The meeting had brought together Karins, Lithuanian Prime Minister Saulius Skvernelis and Estonian Ambassador to Latvia Arti Hilpus who stood in for Estonian Prime Minister Juri Rattas who was unable to attend as his aircraft could not land at Riga Airport because of bad weather and returned to Tallinn.
While discussing a number of topical issues with his colleagues, Karins concluded that the list of the Baltic states’ common interests was much longer than the list of issues on which the countries’ position differed. The Baltic states have concurring positions on a number of issues, including geopolitical and security issues, as well as talks on the European Union’s (EU) multiannual budget beyond 2020, transatlantic relations, the UK’s withdrawal from the EU, etc. After the meeting I have concluded that Baltic unity is not only alive but also as good as ever, Karins said.
Lithuanian Prime Minister Skvernelis also said that the talks with the Baltic colleagues reassured him of the countries’ united stance on a number of issues. The Lithuanian premier underlined the Baltic states’ unity in talks on the EU’s multiannual budget with all three countries unanimously demanding a fair treatment of farmers in all member states.

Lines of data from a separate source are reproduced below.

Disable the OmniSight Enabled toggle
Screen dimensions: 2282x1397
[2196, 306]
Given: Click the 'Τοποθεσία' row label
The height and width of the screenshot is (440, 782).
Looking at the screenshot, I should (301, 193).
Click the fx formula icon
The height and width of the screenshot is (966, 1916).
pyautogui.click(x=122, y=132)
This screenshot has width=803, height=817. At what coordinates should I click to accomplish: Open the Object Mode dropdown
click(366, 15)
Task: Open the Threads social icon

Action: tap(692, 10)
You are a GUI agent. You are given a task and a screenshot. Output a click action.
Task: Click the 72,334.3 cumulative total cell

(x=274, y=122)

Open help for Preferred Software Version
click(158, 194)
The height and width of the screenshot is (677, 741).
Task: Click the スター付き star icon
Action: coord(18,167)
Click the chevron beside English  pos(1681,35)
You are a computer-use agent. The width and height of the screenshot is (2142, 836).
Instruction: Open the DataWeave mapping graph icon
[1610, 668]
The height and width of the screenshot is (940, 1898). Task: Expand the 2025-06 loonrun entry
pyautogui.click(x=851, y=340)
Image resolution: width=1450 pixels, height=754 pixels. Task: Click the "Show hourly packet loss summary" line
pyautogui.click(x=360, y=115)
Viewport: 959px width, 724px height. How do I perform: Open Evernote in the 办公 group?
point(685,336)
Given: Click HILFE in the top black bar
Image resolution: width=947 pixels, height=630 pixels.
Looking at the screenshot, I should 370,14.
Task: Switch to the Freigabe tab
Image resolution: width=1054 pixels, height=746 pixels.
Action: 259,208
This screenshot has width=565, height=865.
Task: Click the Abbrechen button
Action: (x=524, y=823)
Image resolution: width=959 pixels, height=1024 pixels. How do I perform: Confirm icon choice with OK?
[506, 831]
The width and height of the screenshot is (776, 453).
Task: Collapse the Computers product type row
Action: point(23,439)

The Baltic states are also united in their objections to the proposed reduction of funding to the Cohesion Policy.
The Estonian ambassador to Latvia added that the Cohesion funding is essential for the Baltic states’ major infrastructure projects, such as the Rail Baltica railway project and the Baltic power grids’ synchronization with Europe.
Hilpus also stressed that the Baltic states should cooperate more actively in security and defense, as well as in building relations with the US. The Estonian ambassador added that the Baltic states are united on EU sanctions against Russia and that it would be worth considering deepening these sanctions.
The Baltic Council of Ministers, an institution coordinating cooperation of the Estonian, Latvian and Lithuanian governments, was founded in Tallinn in 1994.